--- Begin Data for this task ---
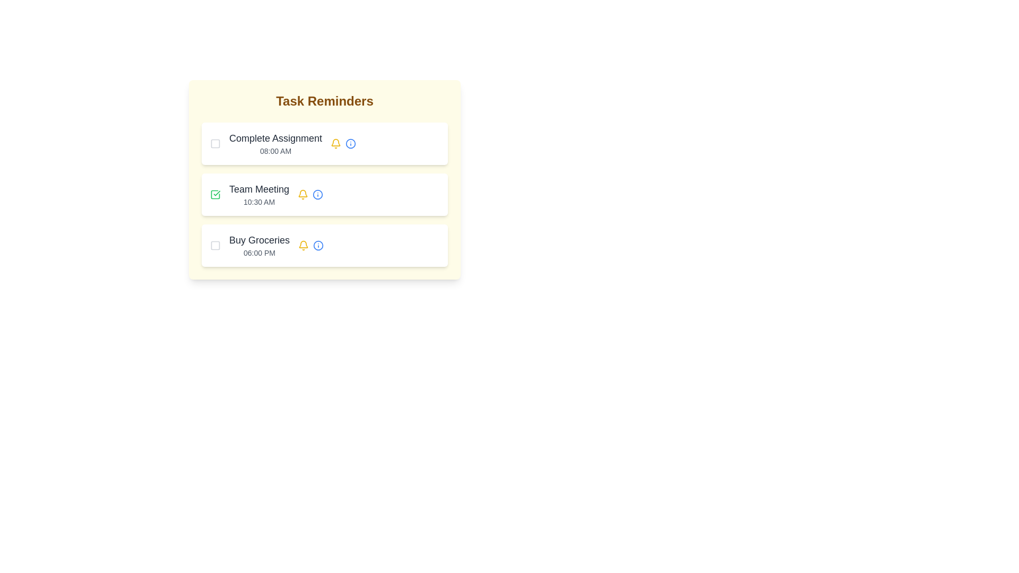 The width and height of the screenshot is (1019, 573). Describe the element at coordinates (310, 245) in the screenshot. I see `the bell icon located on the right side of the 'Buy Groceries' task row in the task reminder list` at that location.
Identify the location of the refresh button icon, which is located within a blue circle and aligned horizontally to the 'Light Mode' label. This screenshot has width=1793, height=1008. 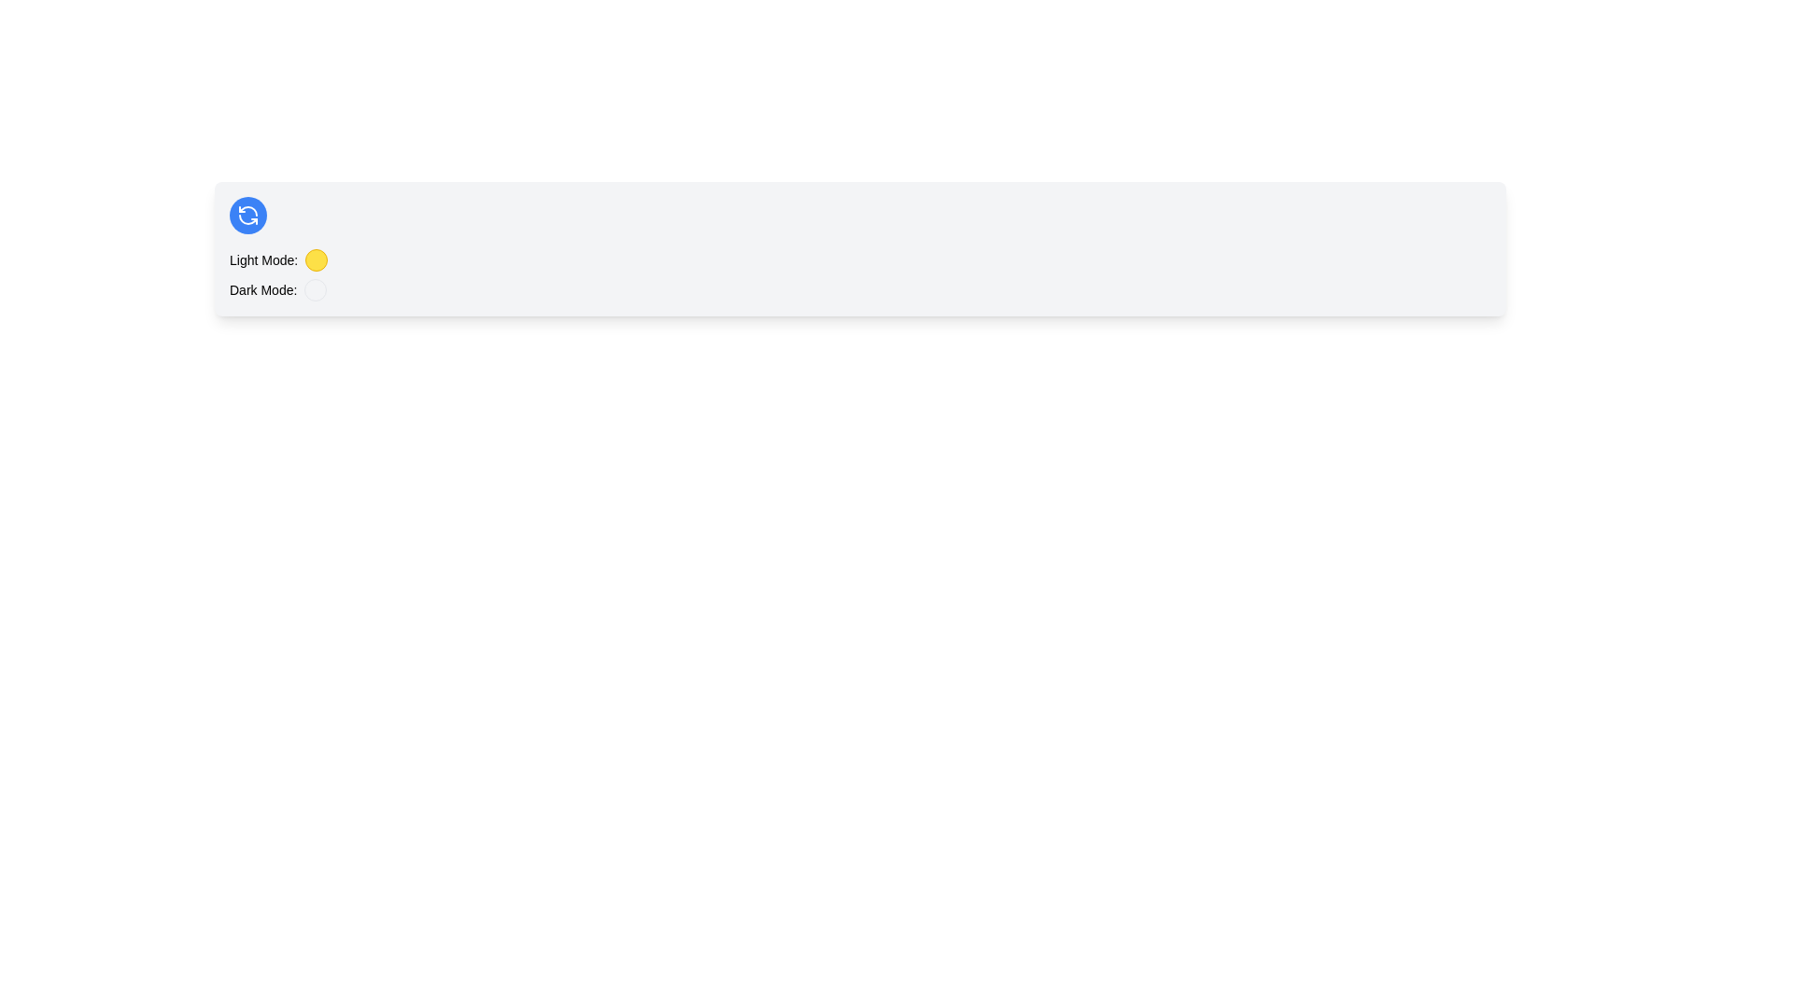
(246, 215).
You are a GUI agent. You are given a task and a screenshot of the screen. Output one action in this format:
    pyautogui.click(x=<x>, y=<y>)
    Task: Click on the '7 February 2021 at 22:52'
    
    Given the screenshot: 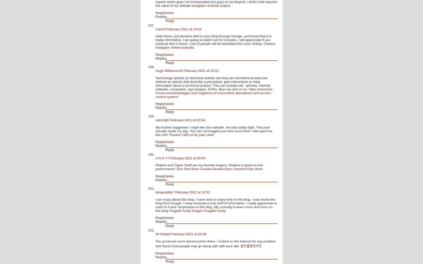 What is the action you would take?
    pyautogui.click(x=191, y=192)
--- End Data for this task ---
Short task: Can you reproduce the records word for word, from the start of the records up to and including the line with "(246, 215).", but without the pictures?

The response:
 The width and height of the screenshot is (1019, 573). Describe the element at coordinates (310, 245) in the screenshot. I see `the bell icon located on the right side of the 'Buy Groceries' task row in the task reminder list` at that location.
Identify the location of the refresh button icon, which is located within a blue circle and aligned horizontally to the 'Light Mode' label. This screenshot has width=1793, height=1008. 
(246, 215).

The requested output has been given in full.